What is a Green Building?

Nov 28, 2012 5:00:00 AM

Over the past year or so, I've been involved in several online discussions where the question of how to define what a green building is has resulted in some very interesting comments. A lot of it stems from some people’s view that the USGBC’s green building rating system, LEED, amounts to nothing more than “green washing” and does not result in more sustainable buildings. They argue that because buildings can obtain certification with minimal improvement in energy use over code minimums, it doesn't work.

LEED Platinum Plaque - Bardessono LEED Platinum Plaque - Bardessono (Photo credit: Melissa Hincha-Ownby)

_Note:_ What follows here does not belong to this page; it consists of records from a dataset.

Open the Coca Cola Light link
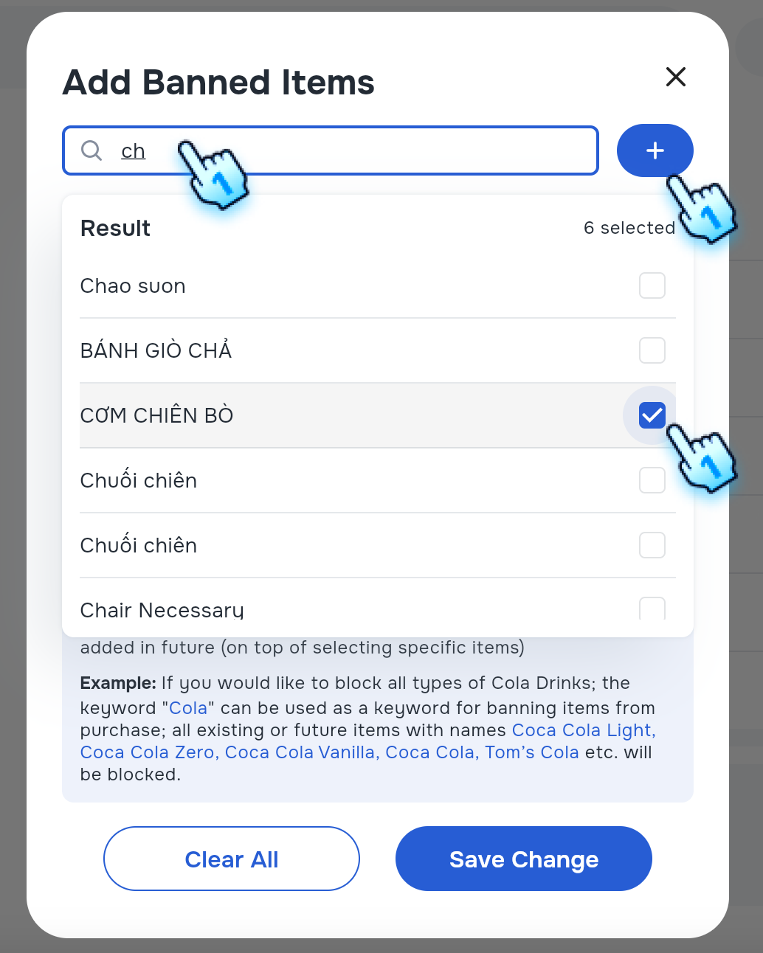This screenshot has height=953, width=763. click(x=583, y=730)
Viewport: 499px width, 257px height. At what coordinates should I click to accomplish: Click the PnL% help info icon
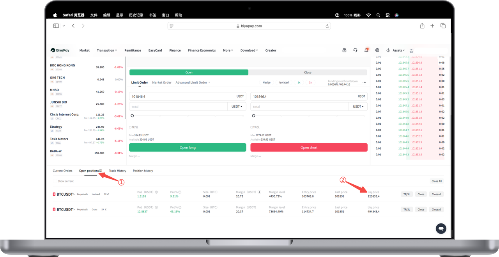click(180, 192)
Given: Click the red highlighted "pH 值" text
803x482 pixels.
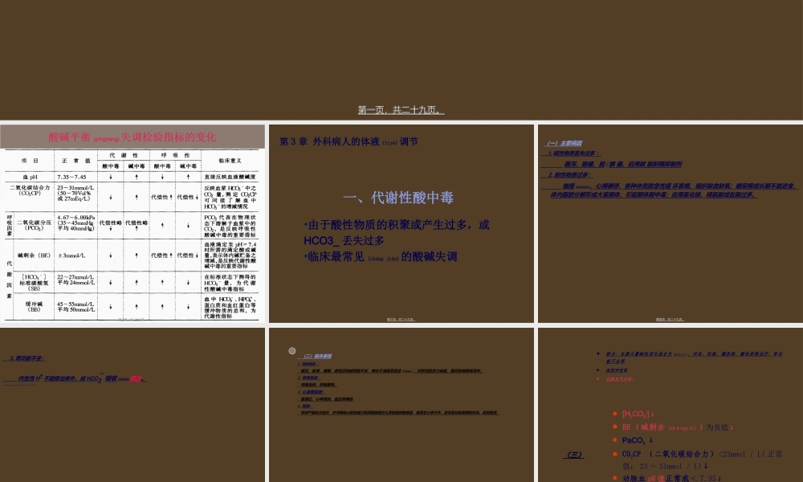Looking at the screenshot, I should [x=656, y=476].
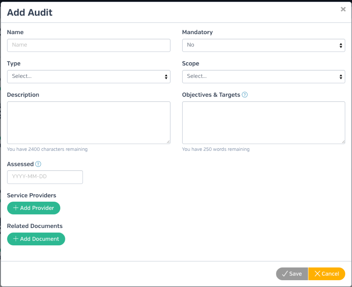The height and width of the screenshot is (287, 352).
Task: Click the plus icon on Add Provider
Action: [15, 208]
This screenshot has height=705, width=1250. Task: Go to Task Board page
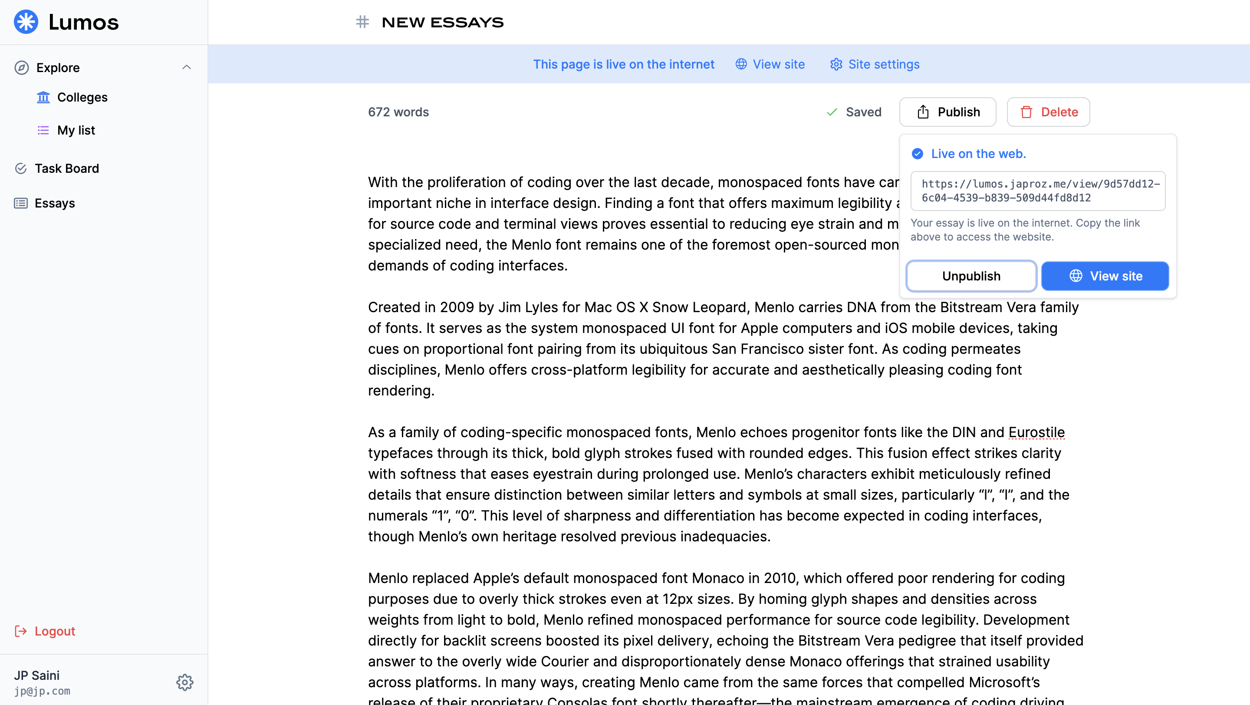pos(66,168)
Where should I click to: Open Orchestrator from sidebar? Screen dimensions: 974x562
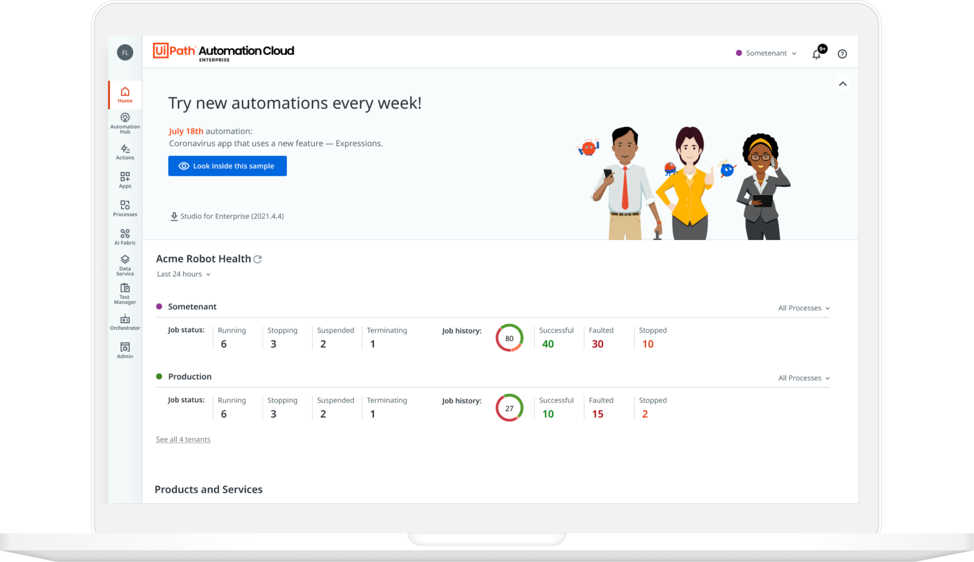pyautogui.click(x=125, y=322)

A lot of these same folks have very impressive resumes and with podium-bashing adamancy claim that the only true measure of a green building is its energy consumption. That’s it – look at the building’s energy use intensity or EUI and you’re done. Got a low BTU/SF/YR? You get a plaque. Doesn't matter that you built your building on a green field, with no access to public transportation, imported all the steel from China and your office furniture comes from overseas and is made with formaldehyde, PBDEs, benzene, etc. Oh yeah, and the contractor wasn't required to recycle any of the construction waste either. Why should he? It takes more effort and, after all, doesn't reduce the building’s energy use.

One point made by the EUI camp is that currently the only significant component of a “green building rating” that is truly dynamic is, in fact, the energy use. Once it’s built, a building’s recycled steel structure and low-VOC finishes are there to stay. Simple adjustments to a building’s energy consuming systems such as lights, HVAC, etc. can, however, have dramatic effects on the building’s energy use. They note that this is a significant issue and I wholeheartedly agree. LEED now requires the annual reporting of energy consumption for their use but there is no penalty for not achieving the levels predicted by the energy model. I think the first round of data analysis by the folks at the USGBC will be very telling. It should answer the question definitively - are sustainable or green buildings using less energy than the norm?

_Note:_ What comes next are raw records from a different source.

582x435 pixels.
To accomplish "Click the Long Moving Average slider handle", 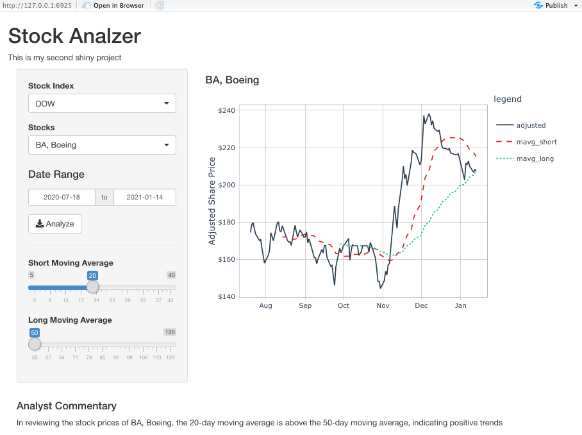I will 35,344.
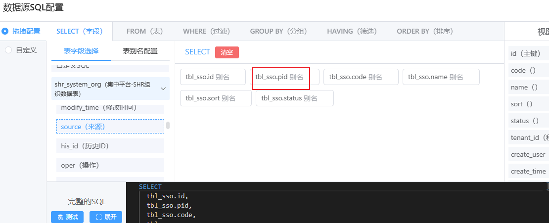549x223 pixels.
Task: Collapse the shr_system_org table chevron
Action: pos(163,89)
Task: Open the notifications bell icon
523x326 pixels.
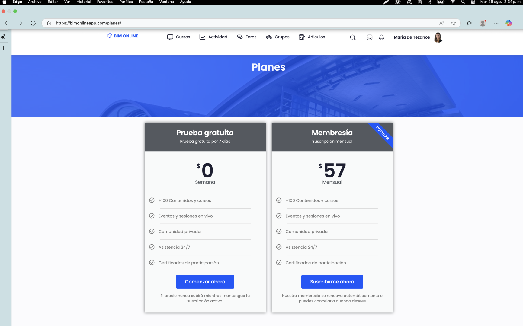Action: (381, 37)
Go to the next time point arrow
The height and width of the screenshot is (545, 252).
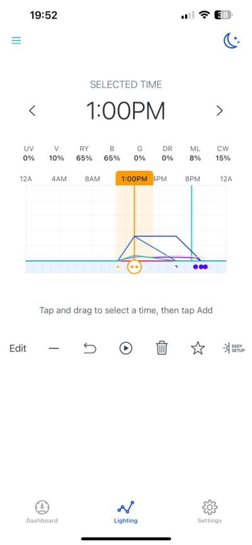coord(220,111)
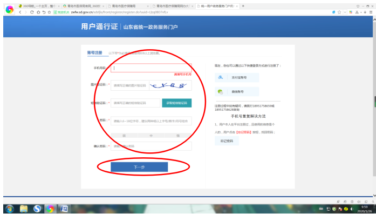Image resolution: width=376 pixels, height=214 pixels.
Task: Click the browser back arrow
Action: click(20, 12)
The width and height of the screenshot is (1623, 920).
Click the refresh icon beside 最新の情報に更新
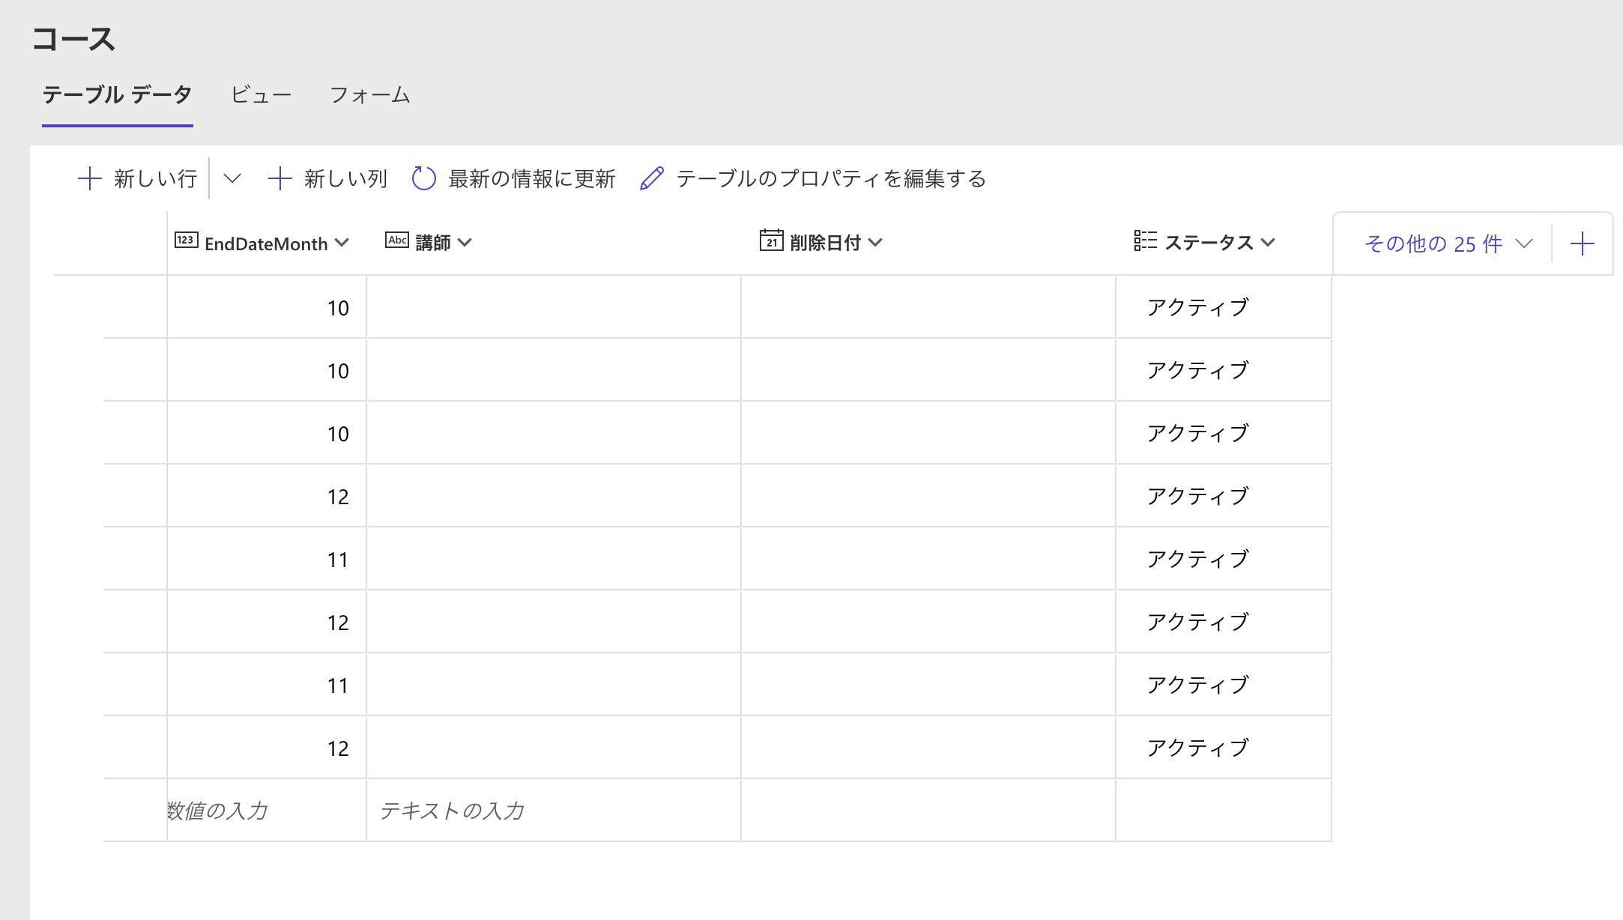[424, 178]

I think most in the building industry would agree that “green” and “sustainable” are synonymous. One definition of sustainability is using a resource or resources in a manner that does not deplete them. Does this apply to energy consumption? Absolutely. Does it apply solely to energy consumption? How can it? The argument that energy use should be the only measure of sustainability would, for example, allow for a building to be built completely from old growth wood as long as it’s energy efficient. I ask: does anyone think that’s sustainable?

Old-Growth Forest (1) Old-Growth Forest (1) (Photo credit: Nicholas_T)

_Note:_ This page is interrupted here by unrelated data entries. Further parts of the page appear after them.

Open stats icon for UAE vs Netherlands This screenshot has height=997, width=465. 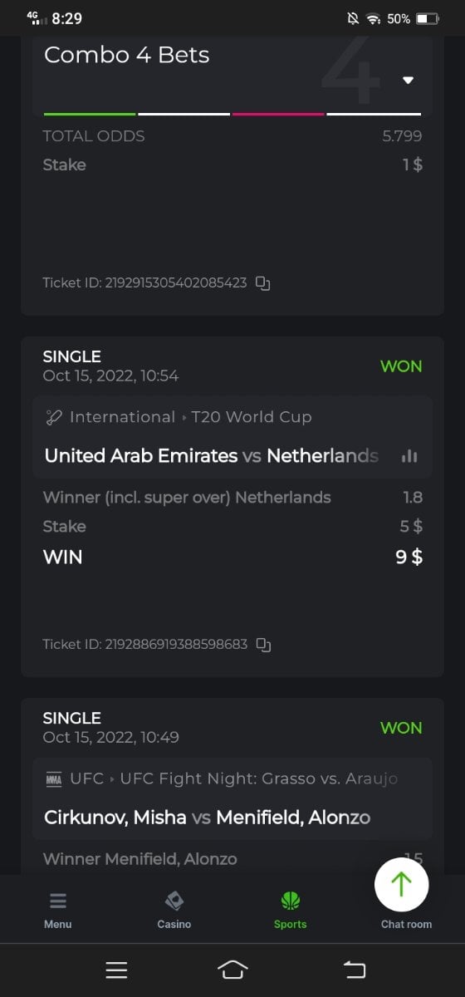click(409, 456)
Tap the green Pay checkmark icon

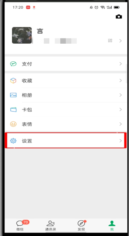(13, 64)
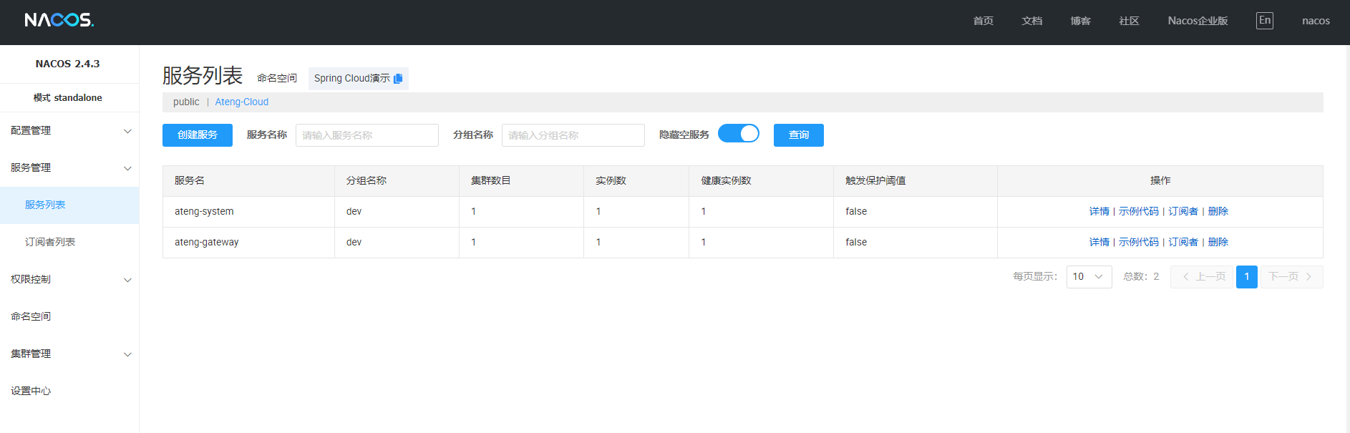Expand the 配置管理 sidebar menu
Viewport: 1350px width, 433px height.
[x=69, y=131]
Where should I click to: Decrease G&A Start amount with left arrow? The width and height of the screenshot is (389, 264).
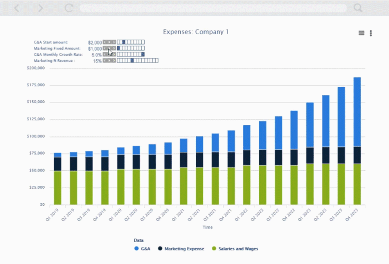point(104,42)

Without a doubt the energy consumed by a building is very important to consider. According to the DOE, buildings in the U.S. accounted for 41% of our nation’s energy consumption in 2010. Energy efficiency in the built environment must be paid close attention to, perhaps even given more weight by the current green building rating systems. However, to claim that this should be the only measure of a green building is misguided.

San Francisco Cityscape Night Colors San Francisco Cityscape Night Colors (Photo credit: davidyuweb)


The key misunderstanding in my view is that the word “sustainable or “green” means more than just using less energy. It means considering all the aspects of a project and their impacts on the environment, resource use, and the health of the building occupants. Green building rating systems give credit for strategies in many different categories, not just energy, to help better the building’s total impact. For some projects, meeting the minimum energy efficiency requirements may be all that’s possible. I’m currently commissioning a manufacturing facility where that’s exactly the case. But because this facility is pursuing a LEED rating, they've undertaken numerous measures that will all have a positive impact on things such as indoor environmental quality, transportation efficiency and others that they otherwise may not have.

We still have a lot of work to do when it comes to building energy use both in terms of its design and its persistence, but we are getting better. Overlooking the non-energy related opportunities would be a shame. The LEED framework provides a holistic approach to sustainable building design and construction and that is just what’s needed to keep our industry moving in the right direction.